• _Aufgabenstellung_
[1] Welches Aktenzeichen trägt der Beschluss des Oberlandesgerichts Stuttgart?
[2] Fasse den Beschluss des Oberlandesgerichts Stuttgart in zwei Sätzen zusammen.
[3] Führe den Beschluss des Oberlandesgerichts Stuttgart im Anschluss an seinen letzten Satz weiter.

• _Quelle_
----
Gericht: Oberlandesgericht Stuttgart
Beschluss verkündet am 30.12.2008
Aktenzeichen: 2 Ws 363/08
Rechtsgebiete: StPO


Vorschriften:

StPO § 45 Abs. 2 S. 1
StPO § 145 a
StPO § 145 a Abs. 3
StPO § 145 a Abs. 3 S. 2
Diese Entscheidung enthält keinen zur Veröffentlichung bestimmten Leitsatz.
Tenor:

Auf die sofortige Beschwerde des Verurteilten wird der Beschluss des Landgerichts Ravensburg vom 6. November 2008, soweit dem Beschwerdeführer Wiedereinsetzung in die Frist zur Einlegung der sofortigen Beschwerde gegen den Beschluss des Amtsgerichts Tettnang vom 1. August 2008 versagt worden ist, aufgehoben.
----
• _Datenabschnitt_
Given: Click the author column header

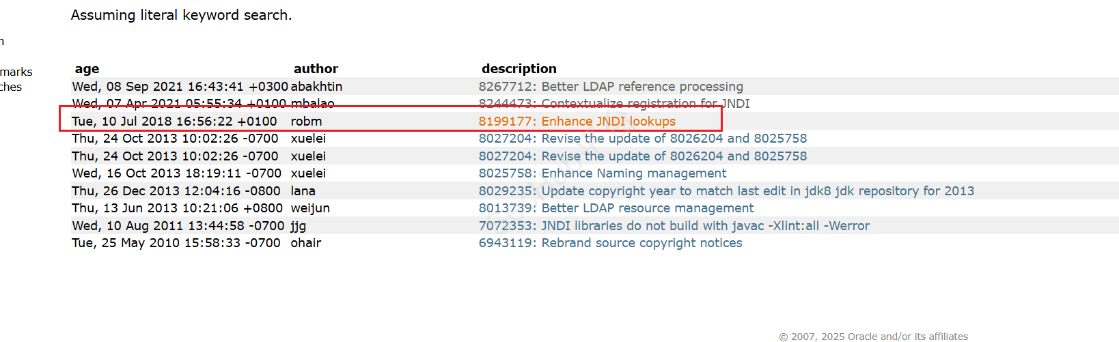Looking at the screenshot, I should click(316, 69).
----
• _Lösungen_
[1] 2 Ws 363/08

[2] Das Oberlandesgericht Stuttgart verkündete am 30.12.2008 unter dem Aktenzeichen 2 Ws 363/08 einen Beschluss aus dem Rechtsgebiet der StPO, der keinen zur Veröffentlichung bestimmten Leitsatz enthält. Auf die sofortige Beschwerde des Verurteilten hob es den Beschluss des Landgerichts Ravensburg vom 6. November 2008 auf, soweit darin die Wiedereinsetzung in die Frist zur Einlegung der sofortigen Beschwerde gegen den Beschluss des Amtsgerichts Tettnang vom 1. August 2008 versagt worden war.

[3]
Damit ist die Verwerfung der sofortigen Beschwerde gegen den Beschluss des Amtsgerichts Tettnang vom 1. August 2008 durch Beschluss des Landgerichts Ravensburg vom 6. November 2008 gegenstandslos.

Die Kosten des Beschwerdeverfahrens und die dem Beschwerdeführer insoweit erwachsenen notwendigen Auslagen werden der Staatskasse auferlegt.

Gründe: I.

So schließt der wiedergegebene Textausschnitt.